Tree rigging is the use of lines, pulleys and lowering instruments to dismantle a tree. According to the Executive Tree Services website, the practice has grown in recent decades out of a need for the removal of large trees near residential areas. Rigging can be quite dangerous without the proper people, training and tools. Over the years, riggers have developed several techniques to undertake this job. Although these workers still use pulleys and ropes, in recent years they have also started to employ heavy lifting cranes.
Tip Tie and Lift
The tip tie and lift method involves lifting a limb to a vertical position before lowering it. The Arbor Master website advises that to avoid complications such as limbs swinging beyond control, the rigger should set their rigging point directly over the cut. They should make a face notch and a back cut, causing the limb to be nearly vertical before breaking. A precise cut allows time for the climber or bucket operator to clear the immediate area of the fall, increasing the chances of a safe operation.
Slide lining, according to the Arbor Master website, is a method of attaching limbs or logs with rigging tools, such as pulleys or slings, to a line high in a tree on one end, and low on another tree or anchor point far away from the tree the rigger is preparing for removal. A ground worker controls one end of the tree so as to land the piece after cutting it. It slides diagonally down the slide line to the ground. The purpose is to remove sections while avoiding obstacles below the tree while moving the sections closer to the truck or chipper.

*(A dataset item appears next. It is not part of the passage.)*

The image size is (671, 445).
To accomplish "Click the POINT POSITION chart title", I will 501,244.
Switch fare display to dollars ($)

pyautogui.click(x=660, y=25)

This technique utilizes spurs and lanyards. The climber uses a lanyard to scale a large tree, such as a cedar or a redwood. As tree experts Susan Jenkins, Ian Barlow and Bob Beckley point out, this method has its advantages in wilderness and back country projects because the equipment involved is lightweight, making packing easy. This makes the work more efficient as it radically reduces the preparation time, according to Jenkins et. al.
High Lead Systems Technique
The high lead systems technique, according to Jenkins et. al., uses at least two hoists on opposite ends of the system. Lines run from the hoists through blocks suspended from the spars and towers to each end of the load in question. This process enables the lead rigger to communicate with the hoist operators, instructing them to tighten their load or to slacken it.
The use of a tripod, a three-legged steel stand, facilitates rigging in areas where spurs are sparse. The worker mounts a block beneath the device. A skyline connects the hoist through the block to the next tripod or spar. As Jenkins et. al. suggest, tripods make work possible after a rain because their footings are strong enough to hold up on water or otherwise unstable ground.
The multiple block technique entails the construction of several pulleys to handle a group of loads simultaneously. According to tree expert and climber Mark Chisholm, this system allows even weight distribution among multiple points on a tree. This helps a rigger to relocate a drop zone if he needs to do so for safety reasons. Also, he can adjust his rope angles at any time by guiding the forces of gravity along a vertical axis of the tree. This enables him to increase his work load limit. Moreover, since tree branches' attachments are stronger on the underside than at the top, the worker can arrange individual sections of the pulleys to exploit such strengths.